++++ Records shown ++++

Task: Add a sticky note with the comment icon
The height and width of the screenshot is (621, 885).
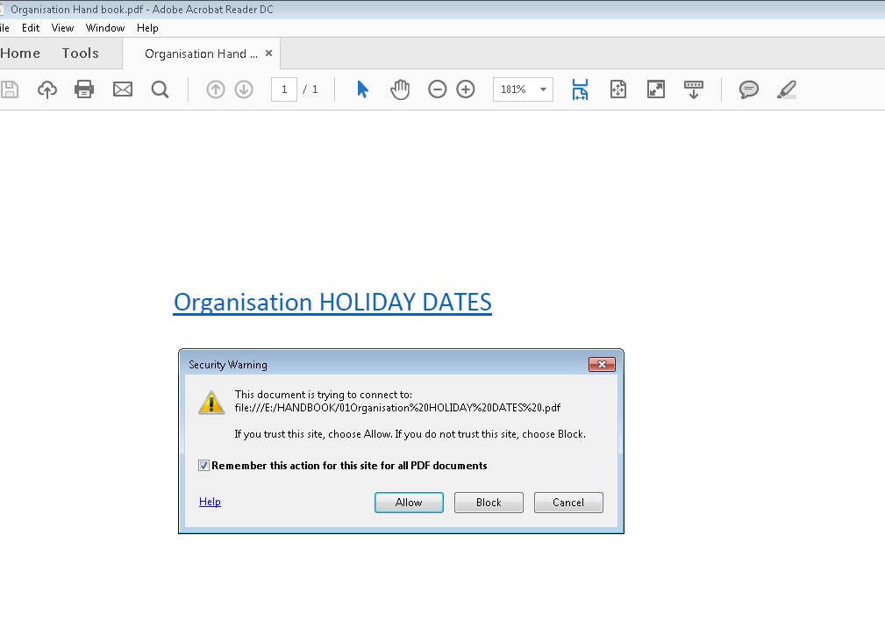Action: 748,89
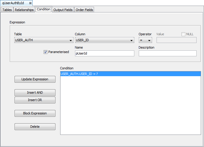
Task: Close the qUserAuthById editor tab
Action: (x=30, y=3)
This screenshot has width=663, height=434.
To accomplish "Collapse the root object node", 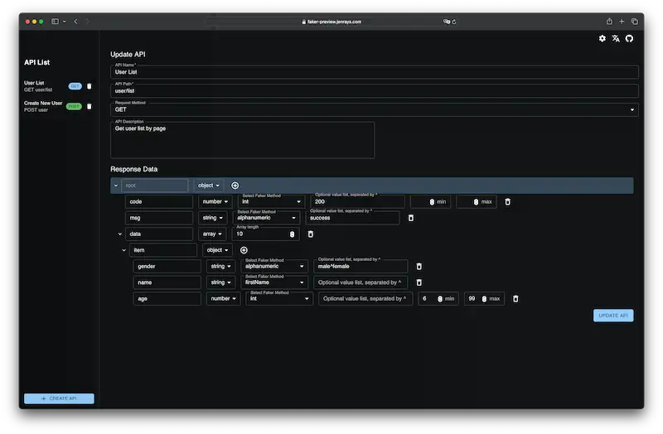I will [116, 186].
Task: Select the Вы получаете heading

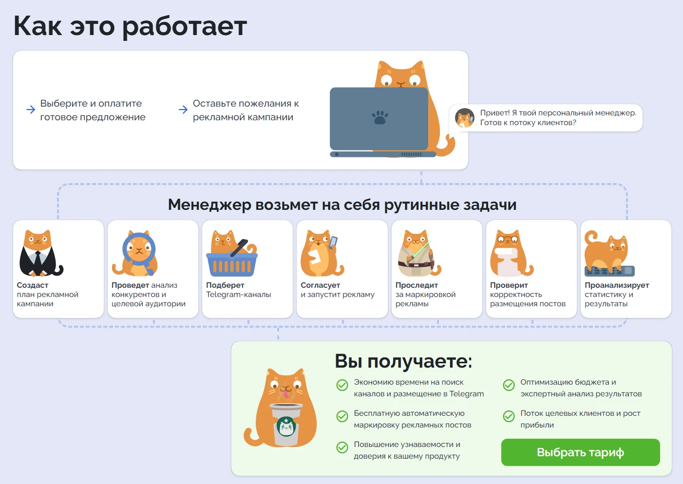Action: pyautogui.click(x=403, y=361)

++++

Written instruction
Pick out the rows that contain the word "height" and copy each of them.

Result for this task
The height and width of the screenshot is (621, 885).
This screenshot has width=663, height=434.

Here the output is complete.